### Directions
Copy word for word, please, the lines of the entries below running from the one containing "Click the Google search magnifier icon" to the one containing "Given: Click the bottom", both ends included.

::::::::

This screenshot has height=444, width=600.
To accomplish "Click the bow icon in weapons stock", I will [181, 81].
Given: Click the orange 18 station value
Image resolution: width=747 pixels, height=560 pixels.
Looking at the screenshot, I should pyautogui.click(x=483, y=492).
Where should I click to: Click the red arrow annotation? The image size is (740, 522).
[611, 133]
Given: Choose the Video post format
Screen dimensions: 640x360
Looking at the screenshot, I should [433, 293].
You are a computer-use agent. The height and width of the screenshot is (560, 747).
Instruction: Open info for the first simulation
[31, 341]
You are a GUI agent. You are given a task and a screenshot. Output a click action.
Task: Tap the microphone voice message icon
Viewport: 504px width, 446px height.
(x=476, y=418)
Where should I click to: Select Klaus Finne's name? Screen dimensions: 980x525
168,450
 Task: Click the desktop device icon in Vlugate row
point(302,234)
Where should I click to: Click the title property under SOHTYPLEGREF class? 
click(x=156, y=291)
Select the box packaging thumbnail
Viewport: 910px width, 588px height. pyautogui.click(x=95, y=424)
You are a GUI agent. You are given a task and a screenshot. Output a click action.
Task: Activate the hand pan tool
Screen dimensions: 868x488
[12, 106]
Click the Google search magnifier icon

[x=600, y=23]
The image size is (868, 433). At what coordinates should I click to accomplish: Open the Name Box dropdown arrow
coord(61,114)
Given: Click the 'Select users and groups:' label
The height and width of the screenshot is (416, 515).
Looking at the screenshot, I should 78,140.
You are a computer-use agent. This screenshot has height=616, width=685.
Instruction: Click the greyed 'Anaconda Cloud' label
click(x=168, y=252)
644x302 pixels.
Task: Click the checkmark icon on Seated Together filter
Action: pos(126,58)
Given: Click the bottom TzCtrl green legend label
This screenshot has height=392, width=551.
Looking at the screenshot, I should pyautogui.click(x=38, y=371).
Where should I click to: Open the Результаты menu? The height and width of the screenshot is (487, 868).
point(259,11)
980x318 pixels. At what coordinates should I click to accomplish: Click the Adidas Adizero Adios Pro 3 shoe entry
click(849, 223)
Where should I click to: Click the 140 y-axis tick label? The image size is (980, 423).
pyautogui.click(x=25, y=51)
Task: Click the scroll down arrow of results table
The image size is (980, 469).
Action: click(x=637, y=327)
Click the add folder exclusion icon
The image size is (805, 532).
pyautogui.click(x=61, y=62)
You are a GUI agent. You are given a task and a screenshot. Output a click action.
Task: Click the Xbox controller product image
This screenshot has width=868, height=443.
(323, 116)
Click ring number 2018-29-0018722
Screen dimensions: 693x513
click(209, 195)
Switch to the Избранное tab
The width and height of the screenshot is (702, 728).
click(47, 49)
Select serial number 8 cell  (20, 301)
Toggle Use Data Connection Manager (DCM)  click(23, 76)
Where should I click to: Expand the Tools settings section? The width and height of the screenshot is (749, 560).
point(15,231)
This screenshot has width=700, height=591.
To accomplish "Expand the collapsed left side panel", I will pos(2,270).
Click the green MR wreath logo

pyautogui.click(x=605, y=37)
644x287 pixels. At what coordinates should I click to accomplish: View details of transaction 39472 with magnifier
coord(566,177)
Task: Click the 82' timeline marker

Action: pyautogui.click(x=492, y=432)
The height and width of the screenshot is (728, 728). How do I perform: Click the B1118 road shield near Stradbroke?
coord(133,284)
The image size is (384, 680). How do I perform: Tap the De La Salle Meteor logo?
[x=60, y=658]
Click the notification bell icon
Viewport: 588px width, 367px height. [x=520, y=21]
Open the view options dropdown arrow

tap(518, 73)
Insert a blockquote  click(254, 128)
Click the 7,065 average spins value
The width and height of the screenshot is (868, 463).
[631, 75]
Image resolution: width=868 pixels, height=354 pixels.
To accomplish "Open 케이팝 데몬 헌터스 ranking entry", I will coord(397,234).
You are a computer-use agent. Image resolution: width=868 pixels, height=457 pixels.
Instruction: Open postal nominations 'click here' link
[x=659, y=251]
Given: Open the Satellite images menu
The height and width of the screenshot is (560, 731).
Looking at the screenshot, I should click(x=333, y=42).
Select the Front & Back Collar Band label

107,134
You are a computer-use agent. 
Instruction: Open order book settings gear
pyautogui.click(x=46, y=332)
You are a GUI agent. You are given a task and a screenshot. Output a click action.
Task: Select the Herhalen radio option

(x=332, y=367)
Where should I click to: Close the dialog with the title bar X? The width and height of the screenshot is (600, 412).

::::::::

### Response box
Click the Google search magnifier icon

[x=600, y=23]
The image size is (868, 433). At what coordinates should I click to accomplish: Open the Name Box dropdown arrow
coord(61,114)
Given: Click the 'Select users and groups:' label
The height and width of the screenshot is (416, 515).
Looking at the screenshot, I should 78,140.
You are a computer-use agent. This screenshot has height=616, width=685.
Instruction: Click the greyed 'Anaconda Cloud' label
click(x=168, y=252)
644x302 pixels.
Task: Click the checkmark icon on Seated Together filter
Action: pos(126,58)
Given: Click the bottom TzCtrl green legend label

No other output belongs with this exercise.